The map below indicates the level of bike activity in each hexagonal zone.  StreetLight measures bike activity using an index of relative trip activity, which allows one to compare the trip-making of one zone with that of another zone.  The index accounts for trips starting or finishing in each zone.

Map showing bike activity in Hampton Roads

Bike Activity, StreetLight Index, 2019

Source: HRTPO processing of StreetLight data

Top 10 Bike Zones in Hampton Roads, 2019

Top 10 Bike Zones in Hampton Roads, 2019

Source: HRTPO processing of StreetLight data

From the hundreds of zones on the map, HRTPO staff extracted the 10 zones with the most activity.  Based on this StreetLight data, higher levels of bike activity appear to be located in tourism areas (Oceanfront, Va. Marine Science [VMS] Museum), in employment areas (downtowns, Virginia Beach [VB] and Peninsula Town Centers), and on/near college campuses (Norfolk State [NSU], Old Dominion [ODU]).  Perhaps the bicycles provided by Newport News (NN) Shipbuilding for their employees to move about the facility explains the high bike activity there.  

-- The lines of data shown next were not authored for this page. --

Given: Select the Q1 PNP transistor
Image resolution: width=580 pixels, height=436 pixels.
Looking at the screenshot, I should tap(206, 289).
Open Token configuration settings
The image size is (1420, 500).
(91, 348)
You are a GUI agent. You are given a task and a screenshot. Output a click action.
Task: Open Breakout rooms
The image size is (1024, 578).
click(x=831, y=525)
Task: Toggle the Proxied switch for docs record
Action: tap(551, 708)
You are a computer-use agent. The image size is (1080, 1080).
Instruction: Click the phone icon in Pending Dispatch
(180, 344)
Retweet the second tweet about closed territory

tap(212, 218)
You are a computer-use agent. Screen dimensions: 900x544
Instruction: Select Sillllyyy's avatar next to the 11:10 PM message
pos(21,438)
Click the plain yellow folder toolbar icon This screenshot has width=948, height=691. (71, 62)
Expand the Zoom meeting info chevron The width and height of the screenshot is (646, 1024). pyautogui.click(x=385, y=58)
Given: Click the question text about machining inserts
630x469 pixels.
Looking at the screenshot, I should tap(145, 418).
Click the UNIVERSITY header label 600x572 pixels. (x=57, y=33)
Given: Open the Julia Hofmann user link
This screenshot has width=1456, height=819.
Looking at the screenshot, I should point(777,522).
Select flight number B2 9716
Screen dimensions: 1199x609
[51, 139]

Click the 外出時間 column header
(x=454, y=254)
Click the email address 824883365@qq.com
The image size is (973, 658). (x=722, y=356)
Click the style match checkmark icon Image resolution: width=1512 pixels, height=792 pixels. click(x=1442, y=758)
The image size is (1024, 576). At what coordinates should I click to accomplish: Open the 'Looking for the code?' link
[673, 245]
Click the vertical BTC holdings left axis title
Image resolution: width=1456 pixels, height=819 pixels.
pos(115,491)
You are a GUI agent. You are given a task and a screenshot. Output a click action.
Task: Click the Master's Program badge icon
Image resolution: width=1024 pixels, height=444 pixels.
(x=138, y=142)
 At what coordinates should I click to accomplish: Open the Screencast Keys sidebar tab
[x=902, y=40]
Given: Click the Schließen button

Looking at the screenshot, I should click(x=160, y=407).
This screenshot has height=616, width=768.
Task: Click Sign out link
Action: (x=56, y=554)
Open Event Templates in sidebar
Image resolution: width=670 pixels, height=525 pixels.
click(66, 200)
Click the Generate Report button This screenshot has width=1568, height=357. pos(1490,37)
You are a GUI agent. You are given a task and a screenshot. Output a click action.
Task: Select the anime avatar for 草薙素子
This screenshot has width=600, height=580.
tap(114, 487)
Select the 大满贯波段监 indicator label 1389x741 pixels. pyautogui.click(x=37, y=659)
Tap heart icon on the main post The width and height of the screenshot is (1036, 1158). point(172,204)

The map below indicates the level of pedestrian activity (red for the highest level, green for the lowest level):

Pedestrian Activity, StreetLight Index, 2019

Pedestrian Activity, StreetLight Index, 2019

Source: HRTPO processing of StreetLight data

Top 10 Pedestrian Zones in Hampton Roads, 2019

Top 10 Pedestrian Zones in Hampton Roads, 2019

Source: HRTPO processing of StreetLight data

From the hundreds of zones on the map, HRTPO staff extracted the 10 zones with the most activity.  Based on the above StreetLight data, it appears—not surprisingly—that people walk the most in and near the downtowns of Norfolk and Portsmouth, where destinations are densely situated.  Pedestrian activity is also located in other employment areas (NN Shipbuilding, VB Town Center, and Oyster Point), in tourism areas (Oceanfront, Busch Gardens), and on college campuses (ODU, NSU).  Note that most of these high-pedestrian zones are also high-biking zones.

Data like this can be used by the HRTPO and its member localities to help identify the best areas in which to invest in bike and pedestrian infrastructure.  Fortunately, the new OIPI/StreetLight contract (which began this fall) includes multimodal data, which will allow for more detailed analyses.